SP: Again with the memoir. Again with the writers. What makes this book different than mine?

BC: Well, for one, you're not in it. And no one burns down anything in it, I don't think. And there are no bond analysts running around, making life more difficult for the narrator of the new book. It's a totally different book, except, of course, that I'm the one writing it.

SP: What is up with those bond analysts, anyway? What are they doing in the book? They speak as a group. They steal other people's stories and try to pass them off as their own. They're ridiculous.

BC: That's why they're there. I wanted them in the book so that you would look better by comparison. It's easier to love someone if you have someone around who is so obviously less worthy of love.

SP: You're speaking in aphorisms again, just like you had me speak in aphorisms in An Arsonist's Guide. Are you going to use aphorisms in Exley, too?

BC: No, that was the very last time.

READING GROUP QUESTIONS AND TOPICS FOR DISCUSSION

1. The novel makes fun of reader's guides found in the backs of books, the kind of reader's guides that ask questions like, "How does this book make you feel about the Human Condition?" (page 85). What, if anything, is objectionable about those sorts of questions, those sorts of guides? What questions might we ask instead of those questions? And what is the "Human Condition," anyway?

2. The novel is interested in New England, in the way Sam sees it, the way other people see it, the way it's been portrayed in books, and the way Sam portrays it in the book(s) he's writing. What are the clichés associated with New England, its people, its landscape, its literature? Is the problem with these clichés that they have no foundation in reality or that they're so familiar that they prevent us from seeing what New England is, or might be, beyond the clichés? Does the novel help you see New England (and the literature about it) in ways that the Writer-in-Residence and his story (page 204) do not?

3. Why doesn't Sam just tell his wife and kids the truth about his past? He says, on this subject, "Because this is what you do when you're a liar: you tell a lie, and then another one, and after a while you hope that the lies end up being less painful than the truth, or at least that is the lie you tell yourself" (pages 40-41). Does this kind of claim make you sympathize? Do you believe that because Sam lies to his family, he doesn't really love them?

To-do list:
1) Quote the author interview and reading guide word for word, everything from "BC: Well, for" down to "one writing it.".
2) In the author interview and reading guide, why does BC say he put the bond analysts in the book?
3) Write the next part of the author interview and reading guide, picking up after its final sentence.

Data:
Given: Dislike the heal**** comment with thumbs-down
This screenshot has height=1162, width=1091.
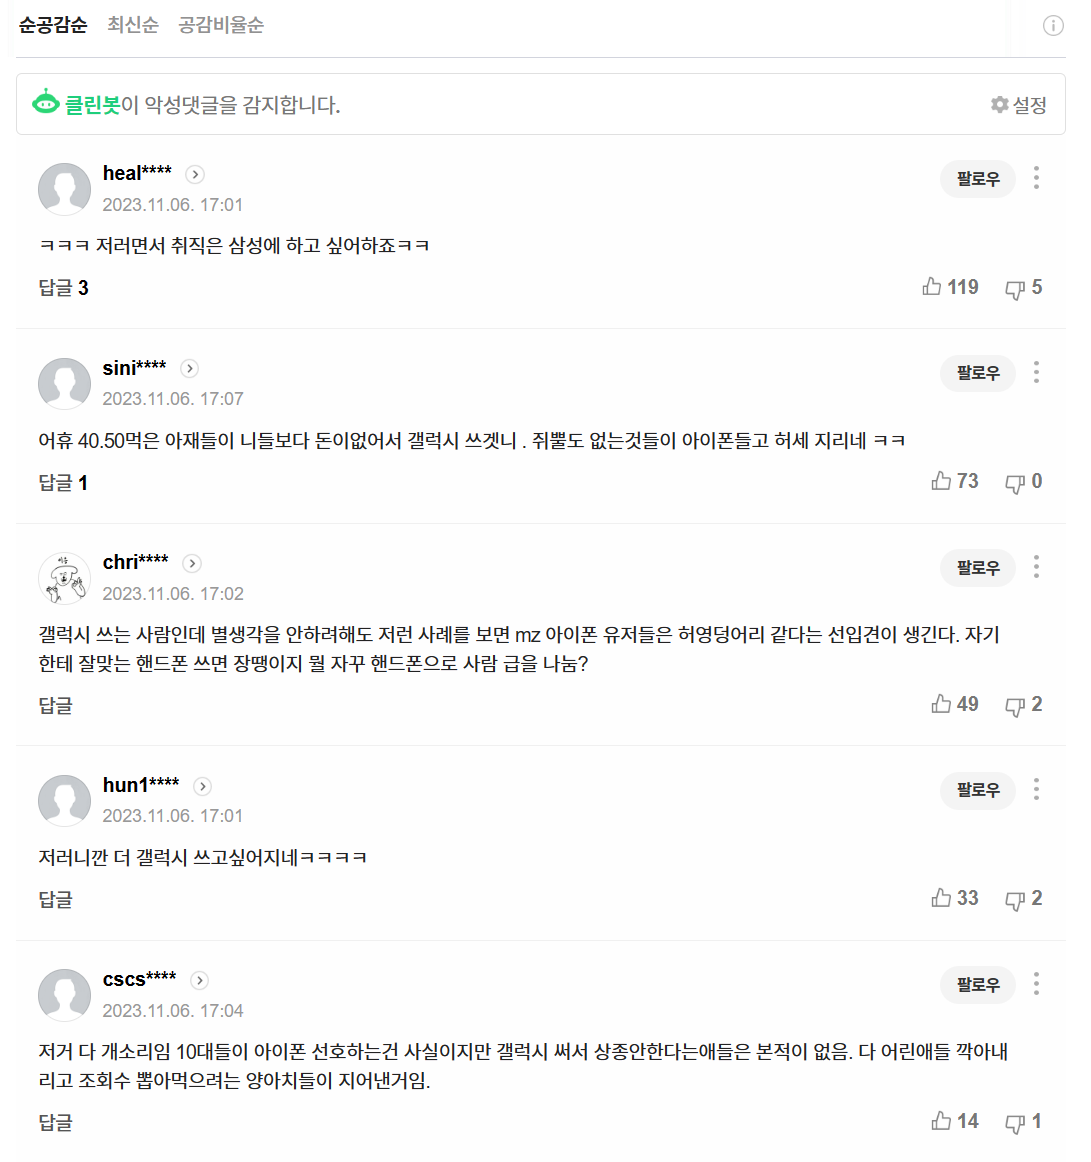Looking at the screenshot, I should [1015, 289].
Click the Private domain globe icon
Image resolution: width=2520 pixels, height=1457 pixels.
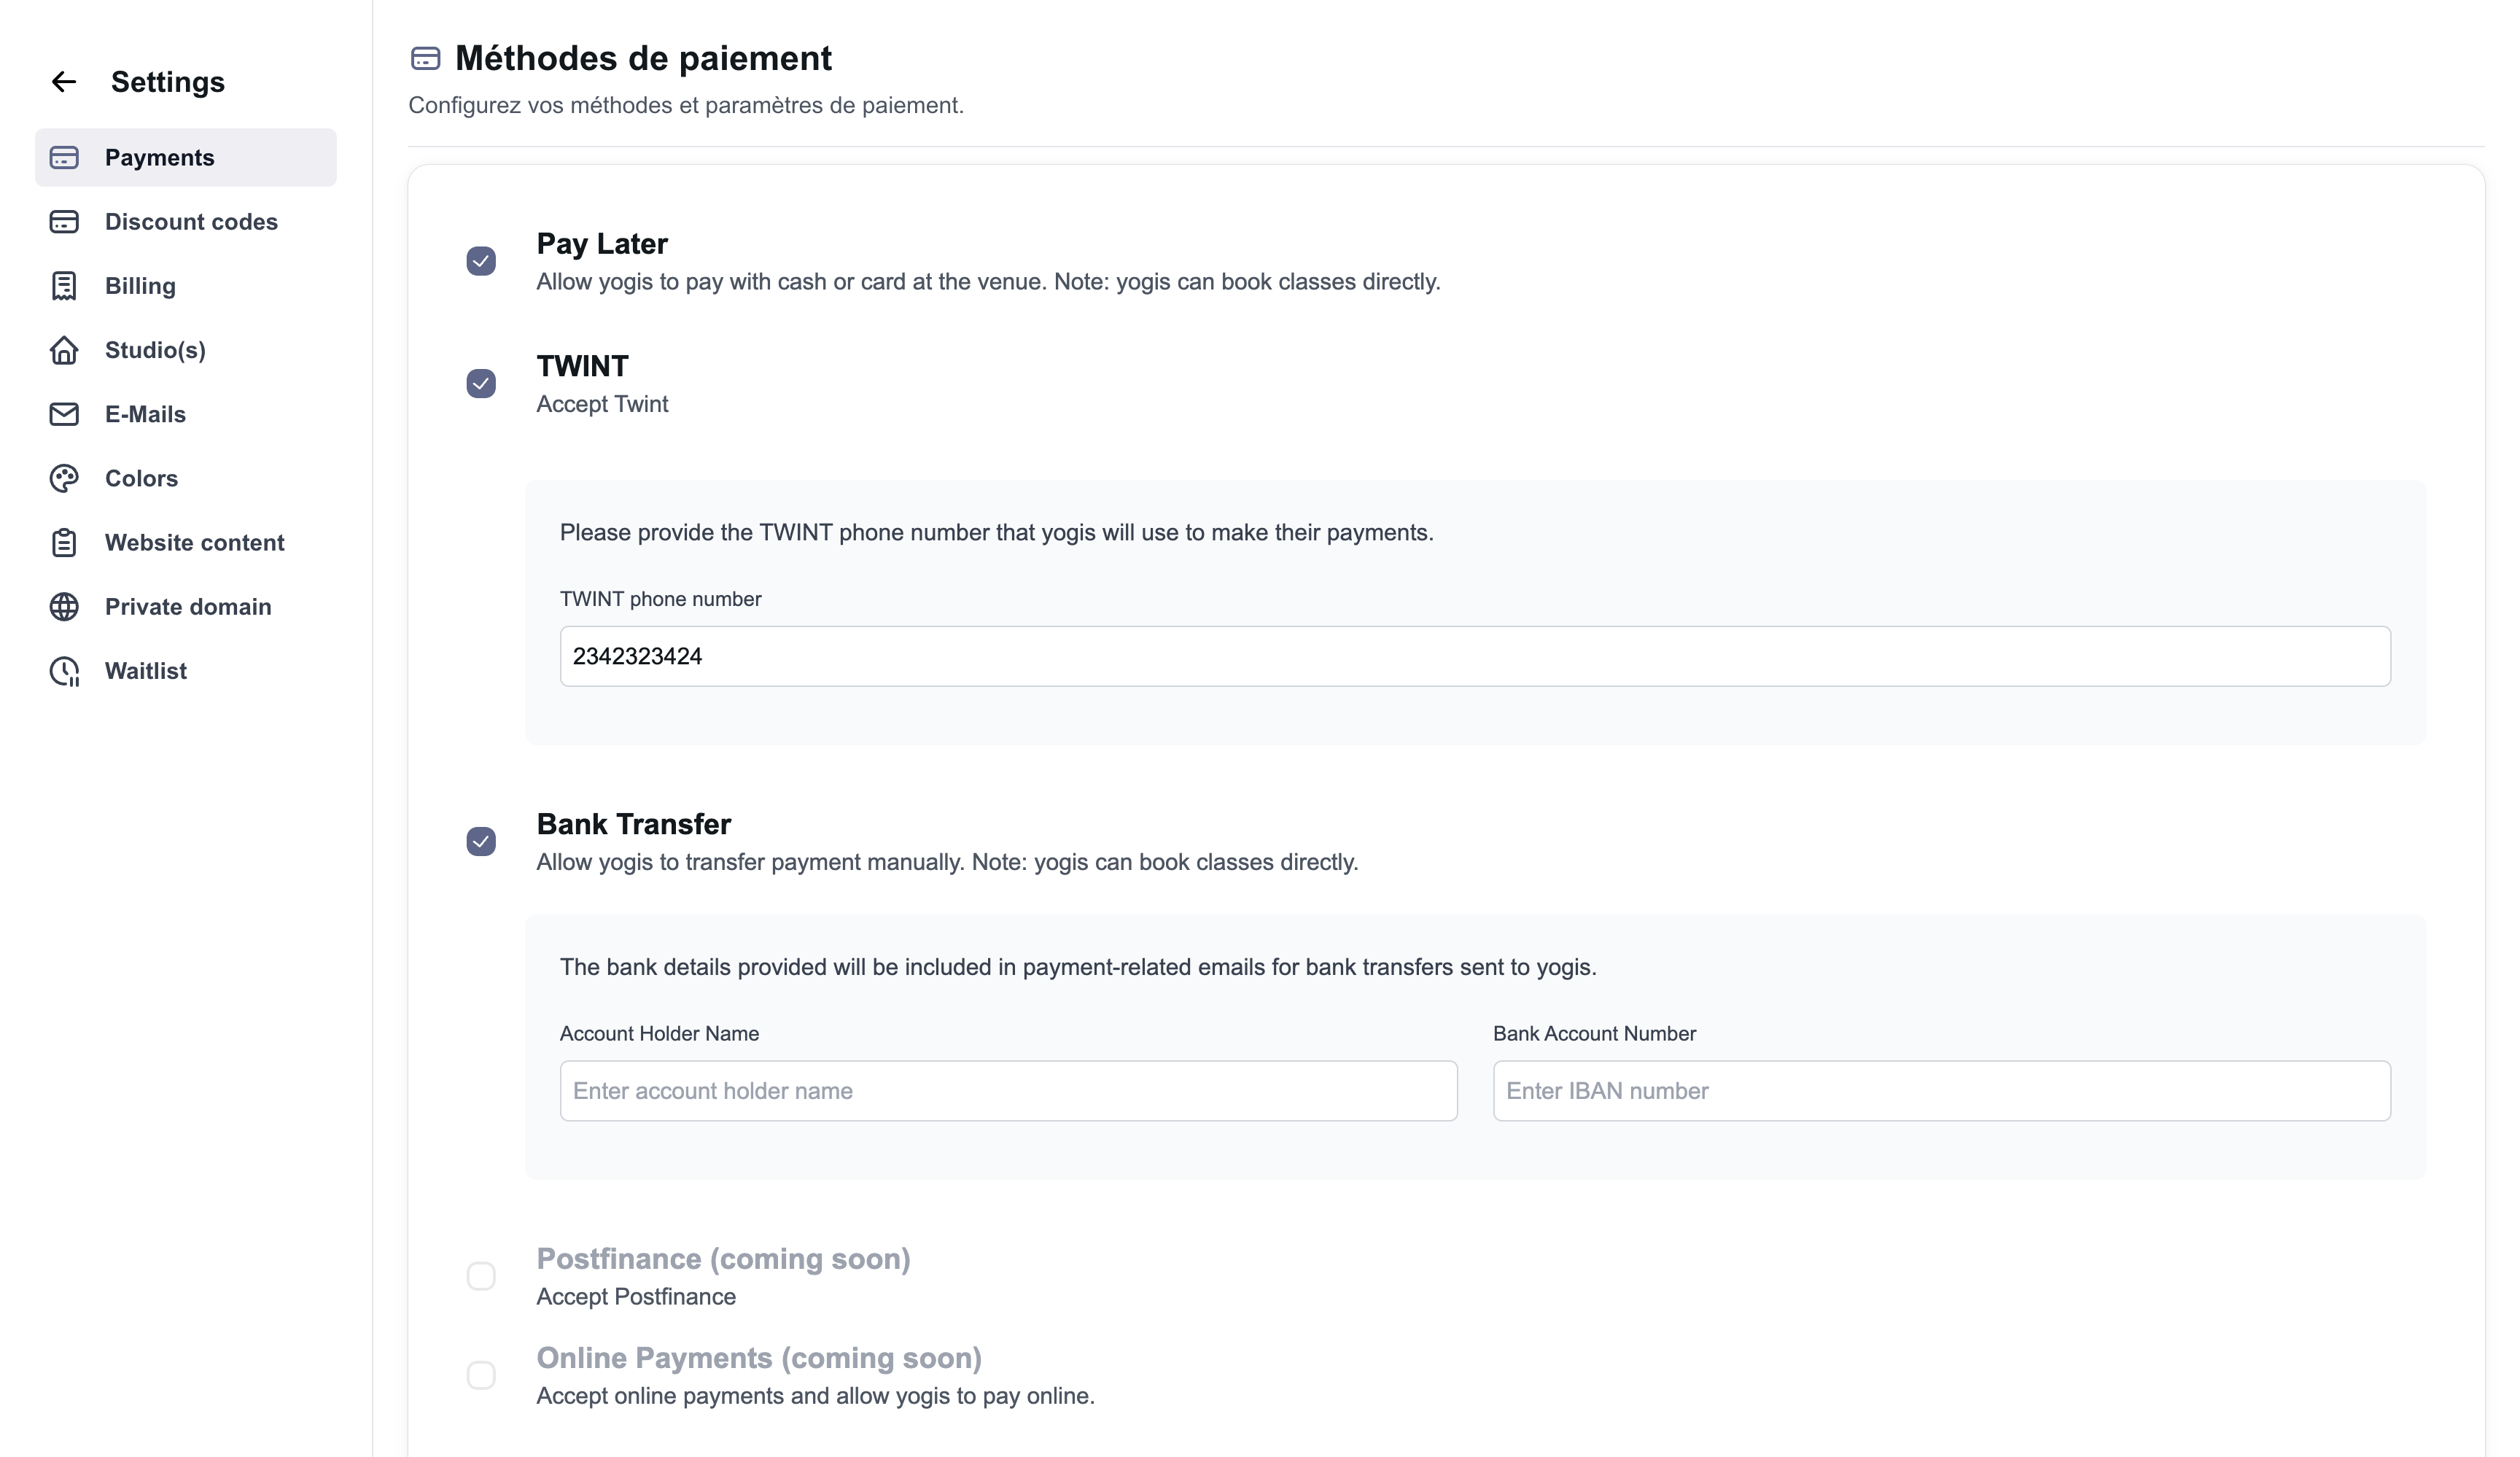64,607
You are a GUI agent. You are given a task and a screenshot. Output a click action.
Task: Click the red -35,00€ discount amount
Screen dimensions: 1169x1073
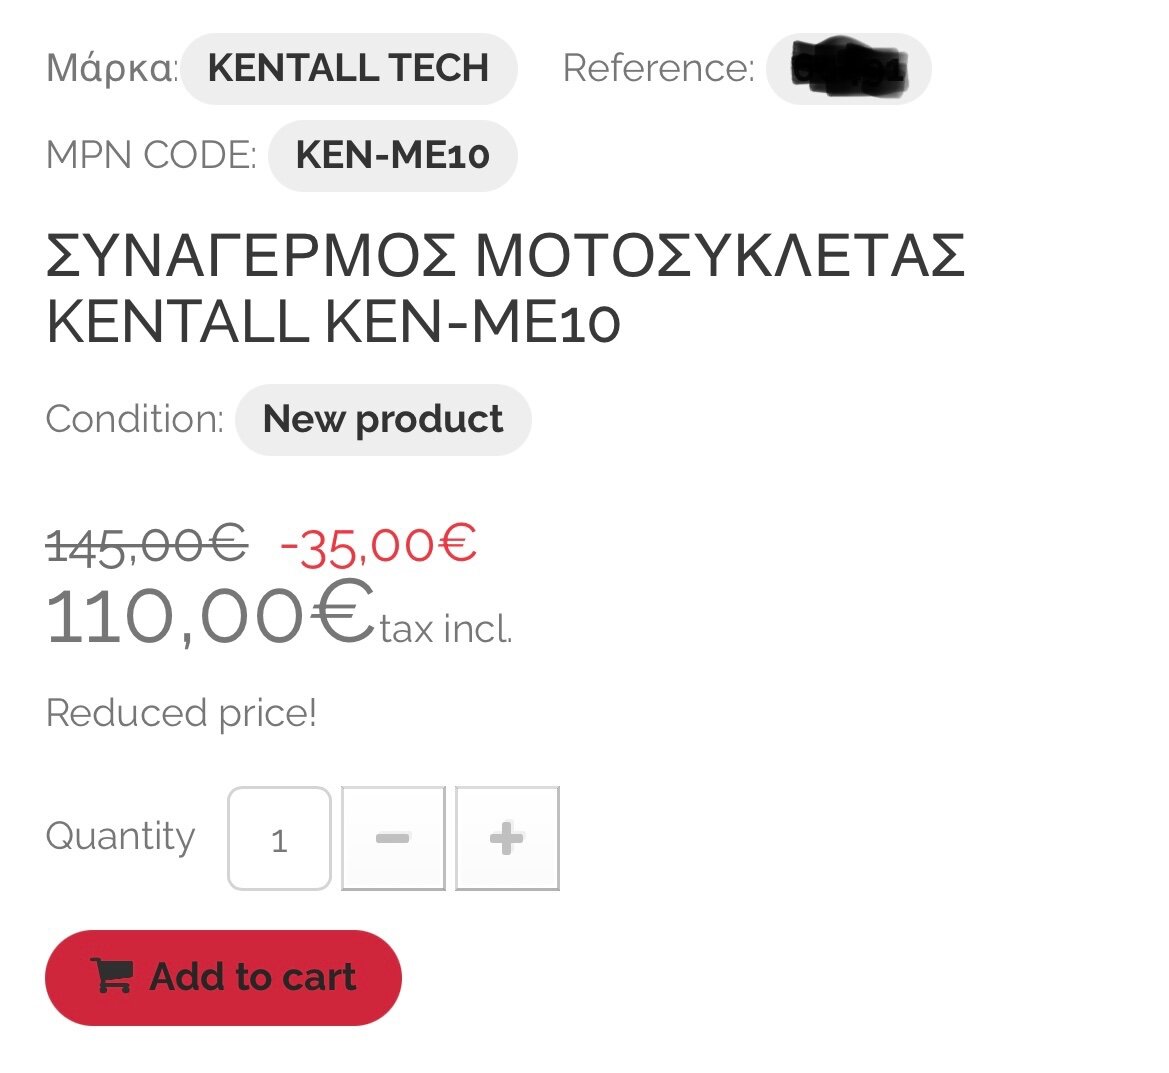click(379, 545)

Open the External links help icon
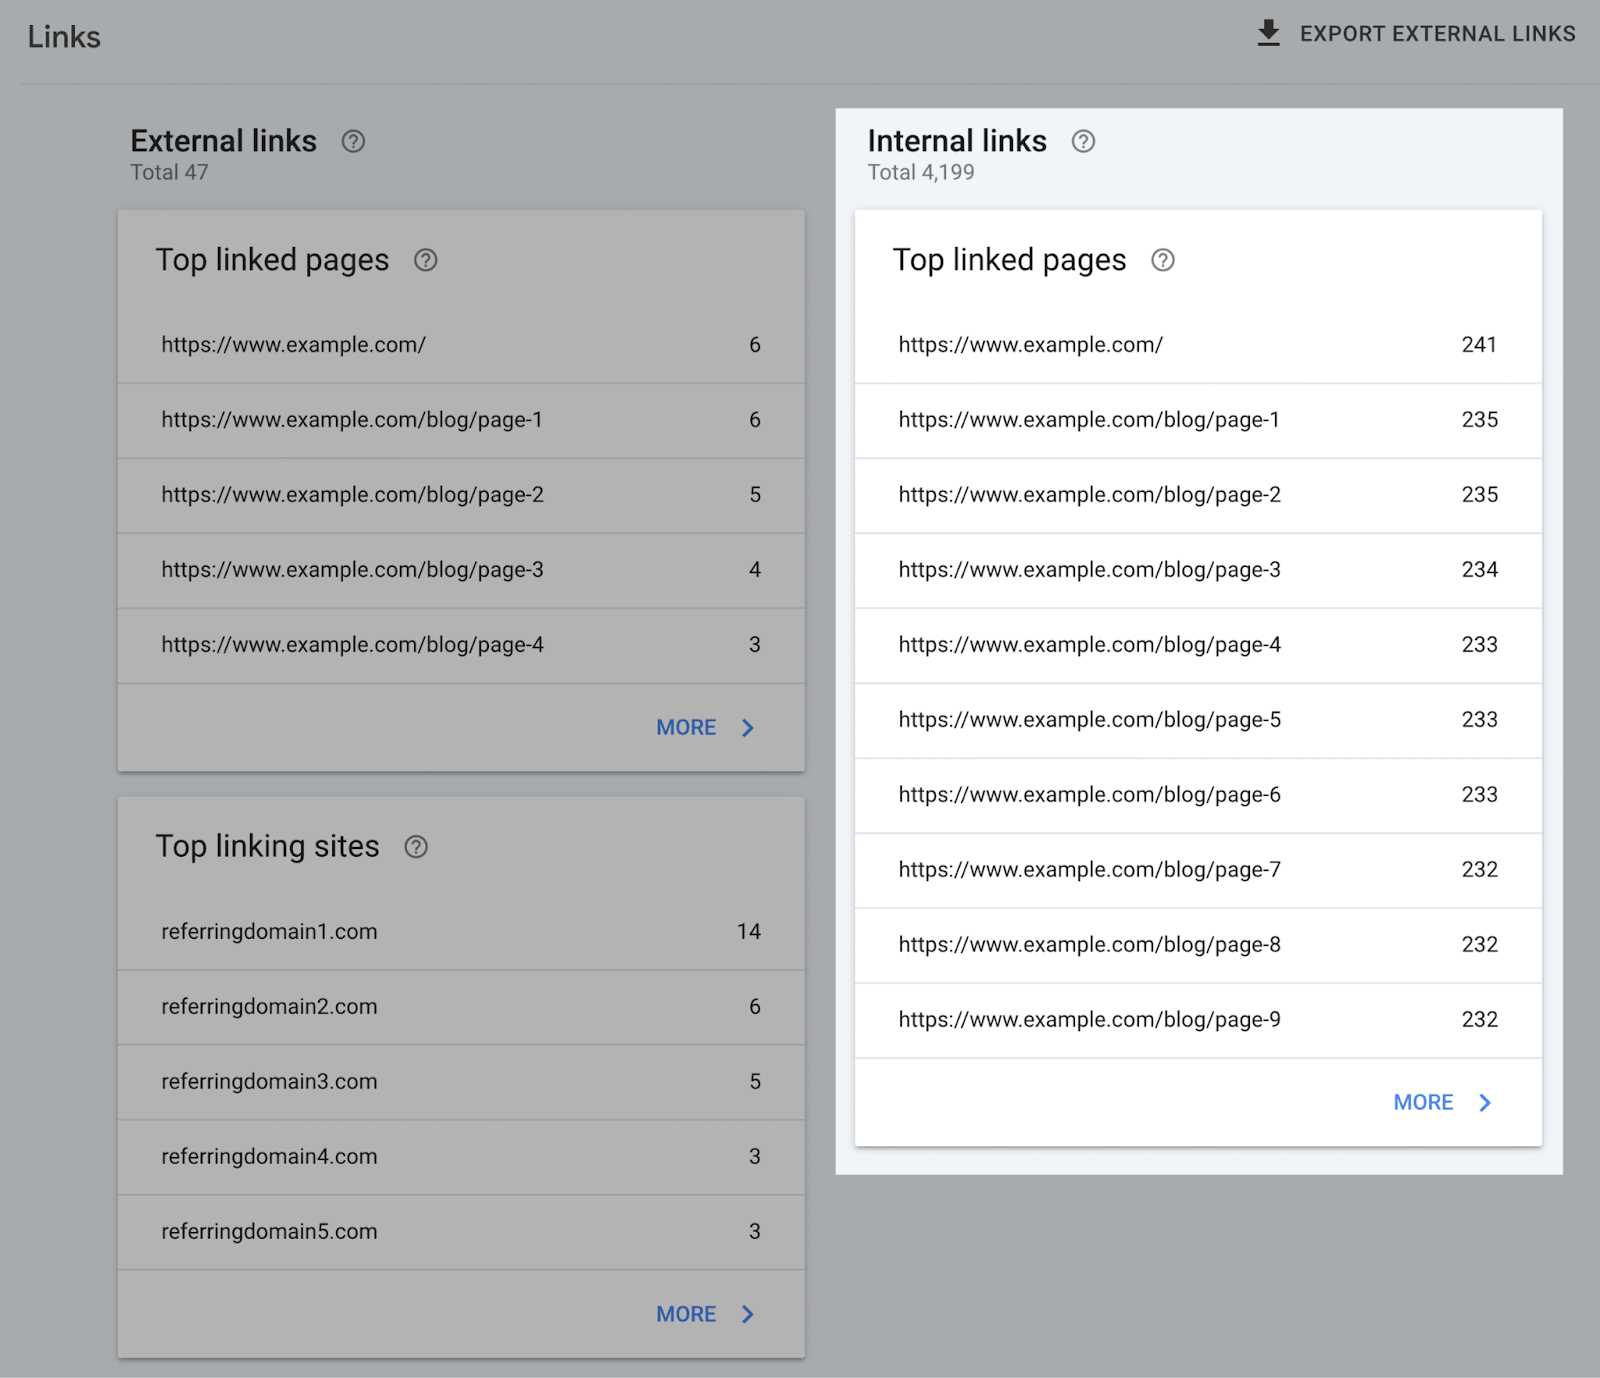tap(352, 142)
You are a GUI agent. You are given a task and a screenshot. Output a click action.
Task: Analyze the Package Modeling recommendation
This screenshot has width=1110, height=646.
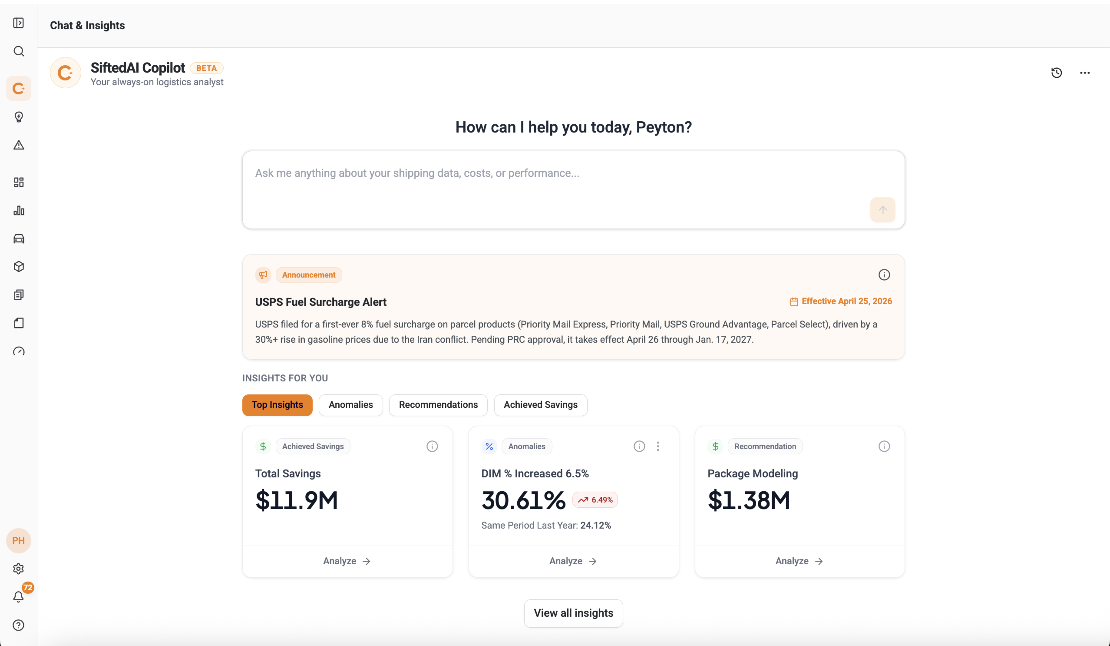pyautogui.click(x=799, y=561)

Final answers:
1)
BC: Well, for one, you're not in it. And no one burns down anything in it, I don't think. And there are no bond analysts running around, making life more difficult for the narrator of the new book. It's a totally different book, except, of course, that I'm the one writing it.

2) He wanted them there so that SP would look better by comparison.

3)
4. The novel explores stories, why we write them, why we read them, what we hope to get out of them, and whether we can (or should) get out of them what we want to get out of them. How would you describe the characters' (Lees Ardor, Peter Le Clair, Sam Pulsifer, Elizabeth Pulsifer, the bond analysts) feelings about books? What do they want, or not want, to get from reading and writing? Why do we read books? What do we want to get from our reading? And if we don't get what we want, does that mean the book is a failure?

5. Memoirs are everywhere in An Arsonist's Guide to Writers' Homes in New England. Are they as unavoidable in real life as they are in this book? What is the author saying about memoirs, about their place and role in our culture? When he satirizes memoirs, is he also satirizing the people who read them? If so, why? What might novels in general ― and this novel in particular ― do that memoirs cannot, or should not?

6. On page 249, Thomas Coleman says of Sam's parents, "They're not bad people." Do you feel the same way ― not only about Sam's parents, but also about Sam, Thomas, and all the people who want Sam to burn down writers' homes? After all, these characters do, or want to do, awful things. If those things don't make them bad people, then why not? How does the novel help you see these people beyond some of the bad things they do?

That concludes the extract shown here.